PROBLEM TO SOLVE: Copy out every line of the material below, word for word, from the line containing "Given: Select the Catalysis" down to the line containing "pyautogui.click(x=41, y=230)", including both of those lines.

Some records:
◆ ◆ ◆ ◆ ◆

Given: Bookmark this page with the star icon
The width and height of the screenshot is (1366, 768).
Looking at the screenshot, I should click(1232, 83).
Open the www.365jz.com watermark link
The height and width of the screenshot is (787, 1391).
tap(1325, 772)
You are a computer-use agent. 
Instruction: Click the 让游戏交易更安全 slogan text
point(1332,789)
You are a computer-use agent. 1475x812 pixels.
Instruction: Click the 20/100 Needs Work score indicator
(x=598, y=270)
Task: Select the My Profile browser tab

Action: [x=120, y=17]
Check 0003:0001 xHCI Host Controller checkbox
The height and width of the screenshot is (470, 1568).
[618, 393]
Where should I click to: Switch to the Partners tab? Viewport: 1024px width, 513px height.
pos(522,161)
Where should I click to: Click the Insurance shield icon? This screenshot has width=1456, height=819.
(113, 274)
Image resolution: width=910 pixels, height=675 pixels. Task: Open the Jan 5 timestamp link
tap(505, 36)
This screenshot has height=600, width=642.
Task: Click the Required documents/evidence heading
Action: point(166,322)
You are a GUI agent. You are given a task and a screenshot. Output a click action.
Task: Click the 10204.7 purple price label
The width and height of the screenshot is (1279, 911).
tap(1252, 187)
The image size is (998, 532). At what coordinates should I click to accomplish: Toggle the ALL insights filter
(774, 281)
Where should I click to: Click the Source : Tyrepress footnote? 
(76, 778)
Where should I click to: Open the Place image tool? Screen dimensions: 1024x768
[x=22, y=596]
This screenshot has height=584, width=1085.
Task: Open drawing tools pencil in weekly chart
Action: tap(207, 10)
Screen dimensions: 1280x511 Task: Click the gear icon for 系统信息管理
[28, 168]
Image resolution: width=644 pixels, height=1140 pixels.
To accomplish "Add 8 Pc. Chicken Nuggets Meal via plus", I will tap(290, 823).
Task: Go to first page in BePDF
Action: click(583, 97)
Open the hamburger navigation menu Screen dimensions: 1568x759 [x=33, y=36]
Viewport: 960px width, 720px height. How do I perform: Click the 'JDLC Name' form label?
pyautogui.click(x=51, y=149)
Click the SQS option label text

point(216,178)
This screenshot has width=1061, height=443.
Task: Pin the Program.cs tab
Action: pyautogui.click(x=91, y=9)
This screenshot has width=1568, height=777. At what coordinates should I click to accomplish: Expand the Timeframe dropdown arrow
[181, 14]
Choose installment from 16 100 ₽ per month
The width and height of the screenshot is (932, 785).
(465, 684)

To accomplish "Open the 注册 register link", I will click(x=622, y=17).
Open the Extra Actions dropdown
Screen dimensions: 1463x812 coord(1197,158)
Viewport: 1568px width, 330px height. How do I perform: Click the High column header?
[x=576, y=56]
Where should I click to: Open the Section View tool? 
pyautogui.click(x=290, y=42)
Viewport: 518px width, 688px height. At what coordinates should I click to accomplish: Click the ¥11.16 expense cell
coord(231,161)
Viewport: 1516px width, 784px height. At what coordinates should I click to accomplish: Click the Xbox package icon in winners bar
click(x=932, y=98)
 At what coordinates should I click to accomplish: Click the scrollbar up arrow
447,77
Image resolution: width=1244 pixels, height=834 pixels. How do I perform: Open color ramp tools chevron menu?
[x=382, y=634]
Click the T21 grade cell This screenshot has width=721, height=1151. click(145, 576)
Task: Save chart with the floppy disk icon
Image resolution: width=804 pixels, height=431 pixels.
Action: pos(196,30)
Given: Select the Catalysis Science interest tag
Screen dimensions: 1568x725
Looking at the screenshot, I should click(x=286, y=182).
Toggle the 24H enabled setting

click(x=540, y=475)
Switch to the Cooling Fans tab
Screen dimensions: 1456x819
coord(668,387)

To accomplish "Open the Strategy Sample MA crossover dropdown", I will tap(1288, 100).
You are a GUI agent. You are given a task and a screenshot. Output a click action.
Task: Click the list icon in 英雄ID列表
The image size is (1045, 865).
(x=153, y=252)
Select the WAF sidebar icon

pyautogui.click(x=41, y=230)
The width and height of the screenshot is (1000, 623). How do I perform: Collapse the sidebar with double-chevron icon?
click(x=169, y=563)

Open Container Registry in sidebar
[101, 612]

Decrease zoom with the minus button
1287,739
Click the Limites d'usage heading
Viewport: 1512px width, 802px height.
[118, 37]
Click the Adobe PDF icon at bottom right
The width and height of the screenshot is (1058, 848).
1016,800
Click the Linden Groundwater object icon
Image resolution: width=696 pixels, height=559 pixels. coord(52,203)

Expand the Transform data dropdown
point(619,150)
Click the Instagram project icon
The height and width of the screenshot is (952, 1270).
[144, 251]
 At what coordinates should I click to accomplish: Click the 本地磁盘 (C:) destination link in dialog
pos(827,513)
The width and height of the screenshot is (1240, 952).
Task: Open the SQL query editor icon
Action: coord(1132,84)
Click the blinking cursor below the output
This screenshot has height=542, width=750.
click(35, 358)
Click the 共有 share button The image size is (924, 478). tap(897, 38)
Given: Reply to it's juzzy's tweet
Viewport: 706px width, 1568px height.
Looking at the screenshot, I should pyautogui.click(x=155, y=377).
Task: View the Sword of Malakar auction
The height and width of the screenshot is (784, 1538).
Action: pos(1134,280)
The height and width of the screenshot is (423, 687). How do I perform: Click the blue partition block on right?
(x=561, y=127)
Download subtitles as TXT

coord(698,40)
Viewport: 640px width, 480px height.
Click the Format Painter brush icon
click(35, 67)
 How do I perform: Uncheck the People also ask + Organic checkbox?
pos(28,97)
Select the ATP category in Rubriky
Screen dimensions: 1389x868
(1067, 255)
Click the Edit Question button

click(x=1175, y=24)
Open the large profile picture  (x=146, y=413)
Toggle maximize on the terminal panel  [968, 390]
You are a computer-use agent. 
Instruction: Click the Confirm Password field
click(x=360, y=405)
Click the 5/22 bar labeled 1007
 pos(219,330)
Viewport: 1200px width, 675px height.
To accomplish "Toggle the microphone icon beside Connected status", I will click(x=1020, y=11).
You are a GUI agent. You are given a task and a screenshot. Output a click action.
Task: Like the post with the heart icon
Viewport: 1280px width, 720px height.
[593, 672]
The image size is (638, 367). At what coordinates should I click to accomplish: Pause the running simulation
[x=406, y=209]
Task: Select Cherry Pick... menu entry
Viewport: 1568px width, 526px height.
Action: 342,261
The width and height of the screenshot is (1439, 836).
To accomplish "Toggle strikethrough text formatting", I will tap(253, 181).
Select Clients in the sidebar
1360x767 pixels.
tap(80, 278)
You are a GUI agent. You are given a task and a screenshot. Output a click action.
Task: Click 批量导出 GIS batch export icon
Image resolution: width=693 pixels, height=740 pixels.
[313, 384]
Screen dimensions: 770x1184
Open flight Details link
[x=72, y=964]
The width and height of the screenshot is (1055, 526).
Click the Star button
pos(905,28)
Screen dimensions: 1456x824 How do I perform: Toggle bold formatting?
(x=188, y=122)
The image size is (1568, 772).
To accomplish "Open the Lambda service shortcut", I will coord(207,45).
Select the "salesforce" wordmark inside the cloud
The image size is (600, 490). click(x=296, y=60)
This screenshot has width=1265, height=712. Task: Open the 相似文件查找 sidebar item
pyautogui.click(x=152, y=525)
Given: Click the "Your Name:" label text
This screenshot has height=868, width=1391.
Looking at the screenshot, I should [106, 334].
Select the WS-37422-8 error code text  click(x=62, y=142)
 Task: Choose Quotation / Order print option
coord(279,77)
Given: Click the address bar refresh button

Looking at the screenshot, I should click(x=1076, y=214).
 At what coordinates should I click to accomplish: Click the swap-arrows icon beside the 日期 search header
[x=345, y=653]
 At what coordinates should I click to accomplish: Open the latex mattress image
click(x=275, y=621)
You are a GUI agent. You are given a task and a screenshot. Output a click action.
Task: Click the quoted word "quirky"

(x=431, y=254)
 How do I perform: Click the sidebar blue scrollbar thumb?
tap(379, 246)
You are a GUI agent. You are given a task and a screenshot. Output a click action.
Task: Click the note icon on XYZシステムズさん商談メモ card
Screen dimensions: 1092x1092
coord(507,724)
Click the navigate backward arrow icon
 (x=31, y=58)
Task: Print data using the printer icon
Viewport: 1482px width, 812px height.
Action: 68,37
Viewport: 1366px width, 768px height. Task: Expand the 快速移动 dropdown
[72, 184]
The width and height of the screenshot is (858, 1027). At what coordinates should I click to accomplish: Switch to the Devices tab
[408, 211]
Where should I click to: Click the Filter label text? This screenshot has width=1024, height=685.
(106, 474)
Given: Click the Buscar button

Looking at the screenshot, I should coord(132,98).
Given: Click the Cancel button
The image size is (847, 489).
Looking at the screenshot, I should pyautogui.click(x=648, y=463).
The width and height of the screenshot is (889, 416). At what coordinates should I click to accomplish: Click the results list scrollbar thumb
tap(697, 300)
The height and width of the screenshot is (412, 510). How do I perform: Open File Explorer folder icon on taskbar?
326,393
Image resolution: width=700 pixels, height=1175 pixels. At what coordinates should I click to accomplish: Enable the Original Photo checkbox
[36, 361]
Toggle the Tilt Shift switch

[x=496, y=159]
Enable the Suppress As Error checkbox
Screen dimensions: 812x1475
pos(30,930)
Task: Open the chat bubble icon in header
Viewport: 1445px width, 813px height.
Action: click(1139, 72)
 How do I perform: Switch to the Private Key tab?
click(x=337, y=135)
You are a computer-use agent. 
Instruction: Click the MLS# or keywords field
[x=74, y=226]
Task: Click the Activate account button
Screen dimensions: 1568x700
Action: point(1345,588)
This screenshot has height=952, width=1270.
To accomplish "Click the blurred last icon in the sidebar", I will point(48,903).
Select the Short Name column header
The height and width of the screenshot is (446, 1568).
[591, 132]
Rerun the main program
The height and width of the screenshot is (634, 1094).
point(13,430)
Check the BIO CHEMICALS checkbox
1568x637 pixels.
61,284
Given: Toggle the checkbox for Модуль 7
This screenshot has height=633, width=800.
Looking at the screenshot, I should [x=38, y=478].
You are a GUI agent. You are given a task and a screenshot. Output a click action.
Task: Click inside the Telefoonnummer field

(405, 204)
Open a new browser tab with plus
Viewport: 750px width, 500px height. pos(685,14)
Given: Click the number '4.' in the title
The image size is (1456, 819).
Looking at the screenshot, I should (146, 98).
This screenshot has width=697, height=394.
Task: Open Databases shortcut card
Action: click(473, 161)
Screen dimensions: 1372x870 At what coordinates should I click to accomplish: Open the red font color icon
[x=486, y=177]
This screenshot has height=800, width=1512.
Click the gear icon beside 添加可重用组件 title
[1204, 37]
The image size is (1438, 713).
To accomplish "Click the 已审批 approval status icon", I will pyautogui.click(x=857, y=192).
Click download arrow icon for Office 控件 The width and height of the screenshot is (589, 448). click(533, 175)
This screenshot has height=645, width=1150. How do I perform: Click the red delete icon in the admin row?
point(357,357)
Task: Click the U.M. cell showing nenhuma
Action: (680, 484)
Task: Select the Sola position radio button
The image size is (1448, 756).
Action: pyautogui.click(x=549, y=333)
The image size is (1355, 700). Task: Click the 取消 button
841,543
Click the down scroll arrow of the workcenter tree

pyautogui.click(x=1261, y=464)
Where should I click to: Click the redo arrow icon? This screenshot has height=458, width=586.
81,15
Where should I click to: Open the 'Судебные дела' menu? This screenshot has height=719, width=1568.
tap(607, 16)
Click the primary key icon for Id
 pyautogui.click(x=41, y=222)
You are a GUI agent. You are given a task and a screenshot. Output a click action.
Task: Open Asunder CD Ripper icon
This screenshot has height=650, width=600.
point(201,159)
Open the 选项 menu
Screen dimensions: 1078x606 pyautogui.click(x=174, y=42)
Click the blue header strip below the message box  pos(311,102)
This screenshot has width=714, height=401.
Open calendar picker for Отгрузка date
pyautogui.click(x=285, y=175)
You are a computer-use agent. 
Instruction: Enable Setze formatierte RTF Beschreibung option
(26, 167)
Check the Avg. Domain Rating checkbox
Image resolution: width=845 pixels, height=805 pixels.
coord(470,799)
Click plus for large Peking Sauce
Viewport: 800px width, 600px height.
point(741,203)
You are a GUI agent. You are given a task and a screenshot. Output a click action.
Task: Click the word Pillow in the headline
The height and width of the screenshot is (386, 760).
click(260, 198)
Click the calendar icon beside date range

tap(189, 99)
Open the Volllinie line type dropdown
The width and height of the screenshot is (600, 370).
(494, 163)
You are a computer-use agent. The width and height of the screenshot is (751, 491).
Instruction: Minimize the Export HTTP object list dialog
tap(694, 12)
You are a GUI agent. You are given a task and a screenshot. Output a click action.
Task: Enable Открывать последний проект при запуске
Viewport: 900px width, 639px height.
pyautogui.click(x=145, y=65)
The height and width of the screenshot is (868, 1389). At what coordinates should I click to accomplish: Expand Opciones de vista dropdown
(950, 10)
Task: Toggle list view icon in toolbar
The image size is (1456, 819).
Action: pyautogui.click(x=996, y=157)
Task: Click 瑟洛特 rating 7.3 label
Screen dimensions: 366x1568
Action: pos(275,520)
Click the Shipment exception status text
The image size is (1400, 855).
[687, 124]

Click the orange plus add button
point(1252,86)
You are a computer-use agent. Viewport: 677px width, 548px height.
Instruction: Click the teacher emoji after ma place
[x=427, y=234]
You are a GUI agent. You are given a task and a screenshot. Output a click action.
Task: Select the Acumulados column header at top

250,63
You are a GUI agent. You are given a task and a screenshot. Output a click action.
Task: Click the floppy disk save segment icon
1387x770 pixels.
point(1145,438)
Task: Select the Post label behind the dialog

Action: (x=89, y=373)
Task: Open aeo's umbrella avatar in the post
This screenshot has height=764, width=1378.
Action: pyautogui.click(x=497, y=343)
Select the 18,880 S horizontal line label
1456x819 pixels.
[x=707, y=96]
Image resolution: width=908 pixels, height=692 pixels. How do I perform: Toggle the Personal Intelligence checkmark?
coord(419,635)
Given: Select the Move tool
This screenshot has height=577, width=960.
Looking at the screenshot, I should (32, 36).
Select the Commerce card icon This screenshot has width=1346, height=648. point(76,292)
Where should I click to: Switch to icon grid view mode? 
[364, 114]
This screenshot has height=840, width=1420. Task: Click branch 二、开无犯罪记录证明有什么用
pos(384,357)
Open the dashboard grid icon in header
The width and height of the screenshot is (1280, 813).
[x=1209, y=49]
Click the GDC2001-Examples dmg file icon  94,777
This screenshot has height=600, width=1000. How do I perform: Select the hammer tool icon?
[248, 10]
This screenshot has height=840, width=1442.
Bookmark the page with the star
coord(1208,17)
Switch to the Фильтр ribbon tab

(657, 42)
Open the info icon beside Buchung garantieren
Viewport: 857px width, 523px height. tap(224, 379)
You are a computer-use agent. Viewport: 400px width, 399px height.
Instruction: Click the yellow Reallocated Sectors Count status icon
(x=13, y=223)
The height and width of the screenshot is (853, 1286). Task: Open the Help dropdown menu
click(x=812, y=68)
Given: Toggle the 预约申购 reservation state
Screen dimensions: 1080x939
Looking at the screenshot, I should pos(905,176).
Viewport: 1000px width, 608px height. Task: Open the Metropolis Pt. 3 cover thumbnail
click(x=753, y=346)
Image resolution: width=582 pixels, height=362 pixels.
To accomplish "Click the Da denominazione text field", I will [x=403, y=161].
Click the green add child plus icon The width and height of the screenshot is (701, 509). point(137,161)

◆ ◆ ◆ ◆ ◆

WORKED ANSWER:
Given: Select the Catalysis Science interest tag
Screen dimensions: 1568x725
Looking at the screenshot, I should click(x=286, y=182).
Toggle the 24H enabled setting

click(x=540, y=475)
Switch to the Cooling Fans tab
Screen dimensions: 1456x819
coord(668,387)

To accomplish "Open the Strategy Sample MA crossover dropdown", I will tap(1288, 100).
You are a GUI agent. You are given a task and a screenshot. Output a click action.
Task: Click the list icon in 英雄ID列表
The image size is (1045, 865).
(x=153, y=252)
Select the WAF sidebar icon

pyautogui.click(x=41, y=230)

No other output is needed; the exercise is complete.